The periodic public release of data sets by Life Technologies and others in the scientific community has allowed me to perform a “longitudinal study” of the improvements made on the Ion Torrent. In fact, the last few months has been quite exciting with Ion Torrent engaging the community through public data release along with source code. This has made the whole scientific community feel in some way as being part of the action.
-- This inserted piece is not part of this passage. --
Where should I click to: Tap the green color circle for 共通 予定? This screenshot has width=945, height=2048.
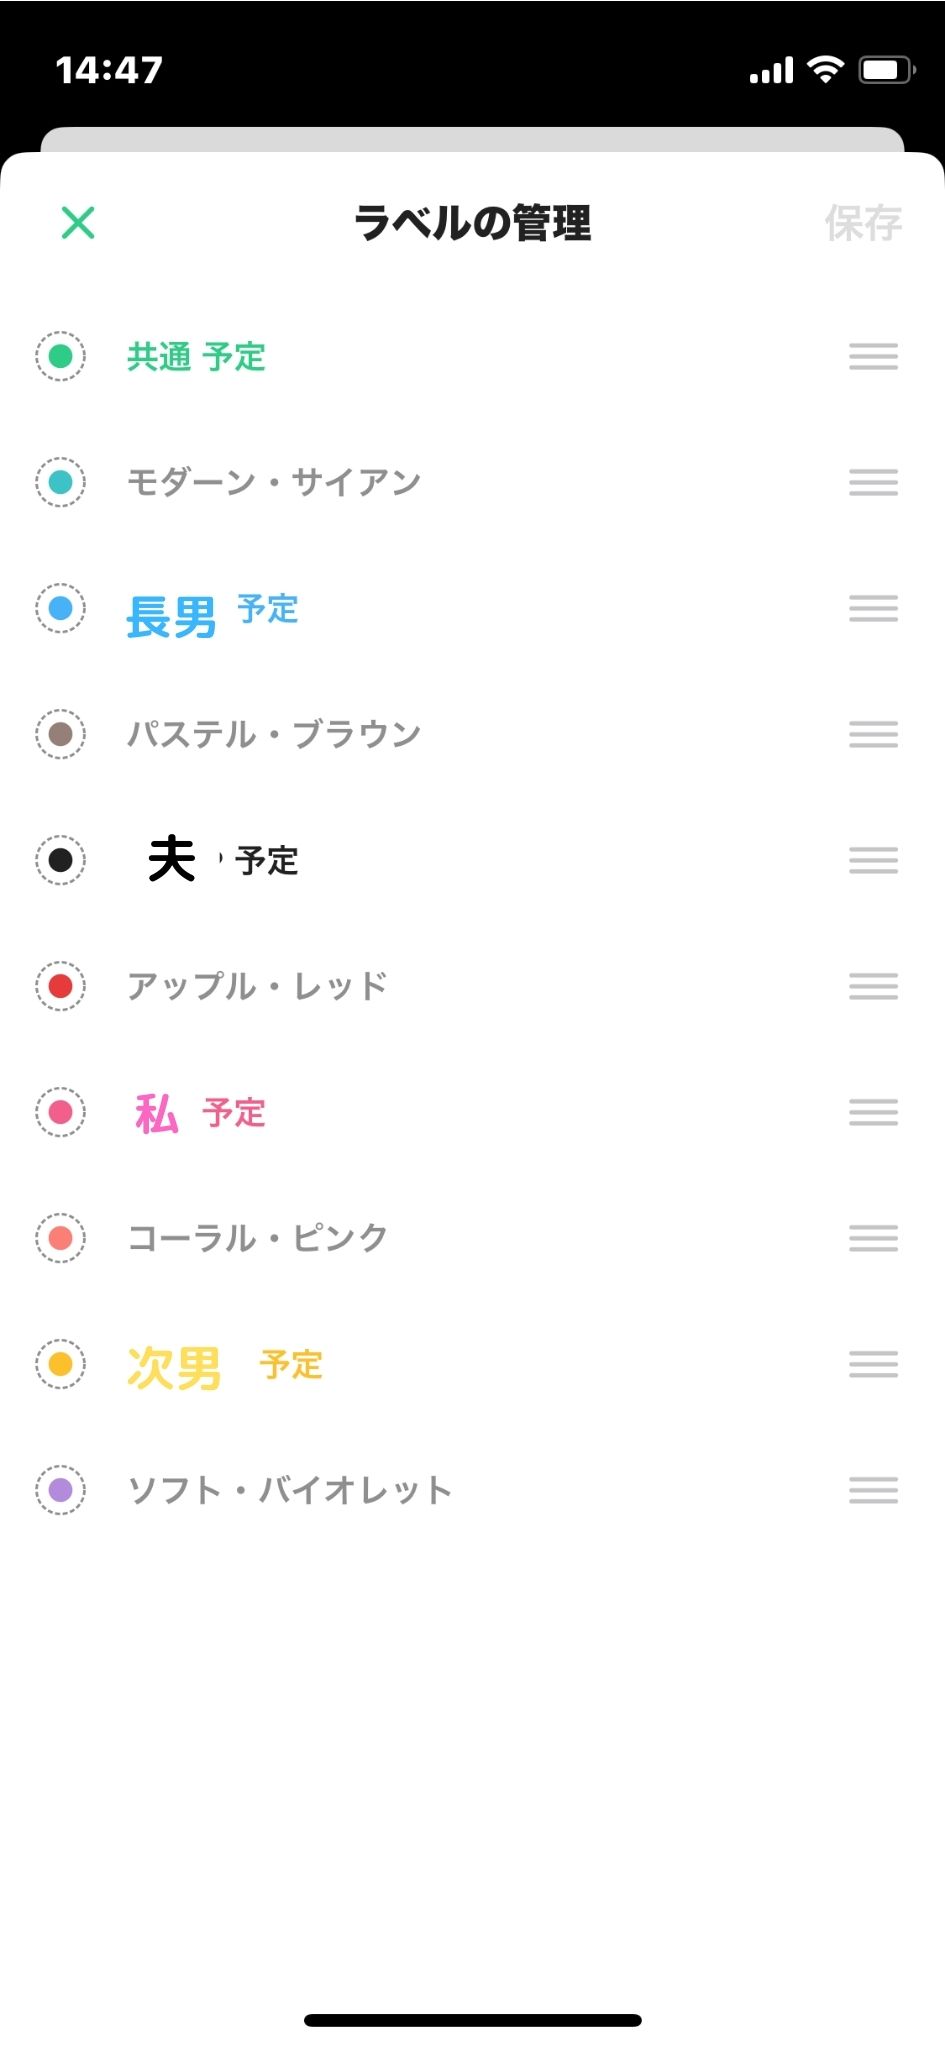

In this three part series which will run in parallel with the Signal Processing series, I will look at three major developmental themes:
- Improvements in Accuracy
- Homopolymer problem – can’t call it improvements because I haven’t analyzed the data yet 😛
- Changes in the ion-Analysis source code. This binary is largely responsible for all the data analysis, that is going from raw voltages (DAT files) to corrected incorporation signal (SFF files). Subsequent base calling from SFF files is quite trival 🙂
The analysis was performed using Novoalign in the Novocraft package (v2.07.12) according to the instructions detailed on their Ion Torrent support page. The plots were produced using the Rscripts provided in the package with slight modifications to change the look and feel. I used the fastq files as input and did not do any pre-processing to ensure the reproducibility of the data. The same command line options was used and is noted at the bottom of each plot. The only exception is the last plot for the long range data set where the “-n 300” option was used to inspect quality past the default 150 bases. Kudos to Nick Loman for the help (see Comments below). I quite like the package and the fast support provided on the user forum (kudos to Colin). There is a nice gallery of figures provided on their Facebook page.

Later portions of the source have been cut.